If Ruby was caught bullying I would take it very seriously indeed and perhaps seek professional help for her because no happy, secure person bullies others.

I'm being totally hypothetical now, and truly hope that this never happens, but what if some kid was repeatedly hitting/hurting Ruby? Would you still prefer her not to hit back?
Like I said, I truly hope its never the case, I'm just interested in your opinion.

Yes.
Ruby would be putting herself in the wrong, therefore limiting the help she would get from adults, by retaliating. I've been there myself, as I said.

I cannot describe how sick I feel at the idea of someone bullying Ruby but it would be up to me, as the adult, to control my emotive responses and help my daughter deal with situations in a healthier and more helpful way.

Thanks for the response.
Out of curiousity, how do you think children should deal with bullies? I'm aware that this is going to sound like I'm being confrontational/provocative, but I'm not being. In my experience (my own experience and what I've heard from others), telling the teacher doesn't achieve very much.
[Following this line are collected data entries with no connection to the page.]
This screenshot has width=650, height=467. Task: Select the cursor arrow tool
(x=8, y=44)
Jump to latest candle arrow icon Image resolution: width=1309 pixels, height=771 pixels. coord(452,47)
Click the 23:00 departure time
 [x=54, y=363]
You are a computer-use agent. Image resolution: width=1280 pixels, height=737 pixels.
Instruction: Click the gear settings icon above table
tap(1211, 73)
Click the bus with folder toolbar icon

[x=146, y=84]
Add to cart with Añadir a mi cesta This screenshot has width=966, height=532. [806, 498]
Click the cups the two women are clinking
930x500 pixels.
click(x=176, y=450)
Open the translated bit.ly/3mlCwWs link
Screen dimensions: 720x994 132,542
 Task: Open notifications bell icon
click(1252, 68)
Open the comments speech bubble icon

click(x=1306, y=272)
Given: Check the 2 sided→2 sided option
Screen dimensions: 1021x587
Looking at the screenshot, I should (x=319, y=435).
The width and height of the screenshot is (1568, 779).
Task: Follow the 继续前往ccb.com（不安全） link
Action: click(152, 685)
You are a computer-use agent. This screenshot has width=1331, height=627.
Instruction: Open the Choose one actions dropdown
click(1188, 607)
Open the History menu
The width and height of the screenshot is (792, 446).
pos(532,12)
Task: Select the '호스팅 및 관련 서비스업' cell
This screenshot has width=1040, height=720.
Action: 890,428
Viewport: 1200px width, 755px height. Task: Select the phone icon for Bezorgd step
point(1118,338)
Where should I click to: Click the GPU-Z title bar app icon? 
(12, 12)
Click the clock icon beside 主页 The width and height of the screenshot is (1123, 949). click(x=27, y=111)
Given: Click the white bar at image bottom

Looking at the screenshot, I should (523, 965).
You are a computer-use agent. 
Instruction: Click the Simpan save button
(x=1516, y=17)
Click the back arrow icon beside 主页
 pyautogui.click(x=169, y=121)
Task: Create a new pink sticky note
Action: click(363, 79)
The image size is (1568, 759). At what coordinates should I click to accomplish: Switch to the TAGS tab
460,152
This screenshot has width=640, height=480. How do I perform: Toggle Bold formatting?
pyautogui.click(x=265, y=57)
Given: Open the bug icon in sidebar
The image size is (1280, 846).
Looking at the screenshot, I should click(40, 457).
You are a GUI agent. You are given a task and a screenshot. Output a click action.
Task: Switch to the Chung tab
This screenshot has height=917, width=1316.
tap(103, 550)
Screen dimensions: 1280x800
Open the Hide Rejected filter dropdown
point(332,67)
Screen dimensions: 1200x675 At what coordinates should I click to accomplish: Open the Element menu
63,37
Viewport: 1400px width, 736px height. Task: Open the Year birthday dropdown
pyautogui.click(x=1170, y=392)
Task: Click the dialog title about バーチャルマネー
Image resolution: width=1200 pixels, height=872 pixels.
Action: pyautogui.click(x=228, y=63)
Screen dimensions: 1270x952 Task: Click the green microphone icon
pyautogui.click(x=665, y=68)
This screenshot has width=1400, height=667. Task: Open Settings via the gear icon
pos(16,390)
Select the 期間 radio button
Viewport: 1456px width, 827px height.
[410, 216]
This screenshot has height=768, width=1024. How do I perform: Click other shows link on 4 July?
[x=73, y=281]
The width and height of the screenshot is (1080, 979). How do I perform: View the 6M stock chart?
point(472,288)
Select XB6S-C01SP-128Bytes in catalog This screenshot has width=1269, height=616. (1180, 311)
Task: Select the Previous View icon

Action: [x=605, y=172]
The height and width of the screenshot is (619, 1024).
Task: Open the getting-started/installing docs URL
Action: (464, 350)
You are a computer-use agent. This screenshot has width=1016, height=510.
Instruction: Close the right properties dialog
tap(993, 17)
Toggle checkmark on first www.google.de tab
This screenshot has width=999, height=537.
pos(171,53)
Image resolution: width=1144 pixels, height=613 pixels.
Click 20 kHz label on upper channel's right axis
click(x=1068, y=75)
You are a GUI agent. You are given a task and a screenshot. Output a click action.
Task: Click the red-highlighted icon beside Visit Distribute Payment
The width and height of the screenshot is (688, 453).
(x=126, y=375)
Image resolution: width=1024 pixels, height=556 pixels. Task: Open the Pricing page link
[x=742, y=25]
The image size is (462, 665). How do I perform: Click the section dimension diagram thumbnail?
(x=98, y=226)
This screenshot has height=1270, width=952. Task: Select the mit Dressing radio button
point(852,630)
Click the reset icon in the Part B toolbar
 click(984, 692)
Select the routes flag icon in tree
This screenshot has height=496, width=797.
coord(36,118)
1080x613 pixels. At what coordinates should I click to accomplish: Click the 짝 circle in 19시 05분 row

In my experience, it depended on the teacher. Good teachers took bullying very seriously in the schools I went to. Bad teachers did not. Others simply seemed to have no idea how idea how to handle it at all.

As much as I struggled with this, I would be advising a bullied child not to say anything back or pay any attention to the bullies, but to consult any adult for help.

One thing I remember working was a one to one discussion with a girl who was bullying me, with a senior teacher present. This was very effective in stopping that particular situation.

Schools need to be seen to take a zero tolerance approach to bullying and discourage certain events and activities that seem to be a breeding ground for bullying and belittling of others.
 
I was bullied at school, and I always hit people back despite my parents telling me not to do so....it didn't help me one jot, I would always be the one seen doing the hitting and would be in just as much trouble as the bullies. Basically I had brought myself down to their level. Unfortunately back then it was not in my nature just to ignore people who were saying stuff to me.

So no, I would not want Ruby to hit anyone back who physically bullied her.

If Ruby was caught bullying I would take it very seriously indeed and perhaps seek professional help for her because no happy, secure person bullies others.

i agree :thumbup:
unfortunatly it took me until i was 17 to realise this!


im so frightened of it happening to Amari (after all my surname would be the 1st thing to start with :sad:)

Its not the actually physical bullying im worried about (i dont think that ever happened when i was at school) its the verbal... it really hurts :nope:, and im not sure how i'l fix tht, i guess teach her to give back as good as she gets.... because ignoring them never worked for me....

the saddest thing. all those people who called me names...now add me on facebook & ask how i am like nothing has happened!

Oh yes, same here! One girl was so nasty to me at school but added me on FB all 'lovey' and 'hun'! Err ok!